Tout est dans les détails
Médaillé d’argent à Sotchi en 2014, il lorgne le titre olympique avec appétit. Il travaille fort pour y arriver. Tout est planifié : de l’heure à laquelle il se lève à la composition de son assiette, en passant par la gestion du stress. « J’accorde beaucoup d’importance à la psychologie sportive », insiste-t-il.
Le préparateur mental Jean-François Ménard travaille avec lui depuis quelques années. « Mikaël est en mission, résume-t-il. Il est de plus en plus mature, il a fait du très bon travail pour trouver les routines, les méthodes pour optimiser sa préparation et se mettre dans un état optimal quand il a besoin de performer sur demande. Il le fait fois après fois. »
« Est-ce qu’il va toujours gagner ? Pas nécessairement, mais les choses sont à point. Est-ce que ça va mieux qu’on pensait ? Je ne dirais pas. Il a de grandes attentes, son équipe a de grandes attentes. »
— Jean-François Ménard, préparateur mental
En haut de la piste, quand vient son tour, le Québécois s’installe rapidement dans le portillon de départ, « comme en situation d’entraînement ». Jamais il ne regarde le compétiteur qui descend devant lui. Dans sa bulle, il attend, il écoute les scores. Il tend le poing à son entraîneur Rob Kober et il fonce. « J’ai des papillons au ventre, je ressens un peu de nervosité, mais je suis en zone connue. En descendant, je ne pense qu’à absorber rapidement et garder mes hanches en avant. »

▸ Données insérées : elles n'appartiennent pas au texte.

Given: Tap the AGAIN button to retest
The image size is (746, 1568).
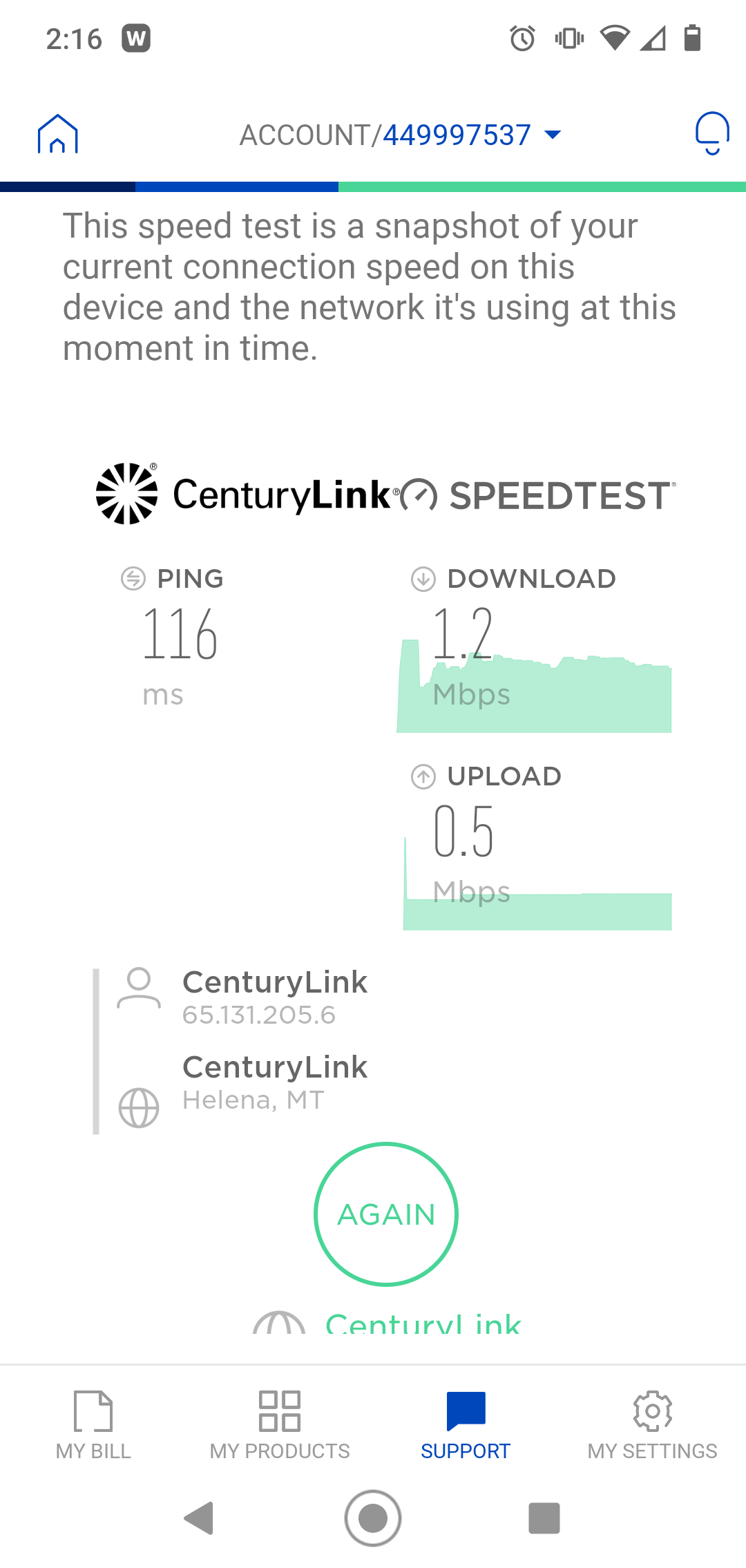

Jean-François Ménard est impressionné par l’aisance avec laquelle son protégé arrive à se concentrer sur l’essentiel. « Au-delà du nombre de victoires, c’est la façon dont il gagne qui est exceptionnelle. » En début de saison, à Ruka, il a connu des difficultés lors de sa descente de qualification. La météo a changé de façon drastique, mais il s’est adapté très vite, raconte M. Ménard. « C’est là où il est le meilleur au monde, il est excellent pour mettre son attention sur ce qu’il doit faire, à se créer une bulle. »
De concert avec les athlètes qu’il conseille, M. Ménard élabore une série de scénarios catastrophes. « Ça va de la présence d’une personne qu’on n’aime pas à la neige qui commence à tomber. Ça va de soudaines nausées à la mauvaise humeur d’un coach. Quand un imprévu survient, l’athlète sait comment réagir, ça réduit le stress. »
Le feu sacré
« Ce qui fait la différence entre un bon bosseur et un champion, c’est aussi la passion, croit pour sa part l’ancien champion Jean-Luc Brassard. Mikaël boit du ski acrobatique avec ses céréales le matin ! J’avais cette passion aussi. La journée où je l’ai perdue, mes résultats ont commencé à péricliter, je n’avais plus le feu sacré. Mik l’a. »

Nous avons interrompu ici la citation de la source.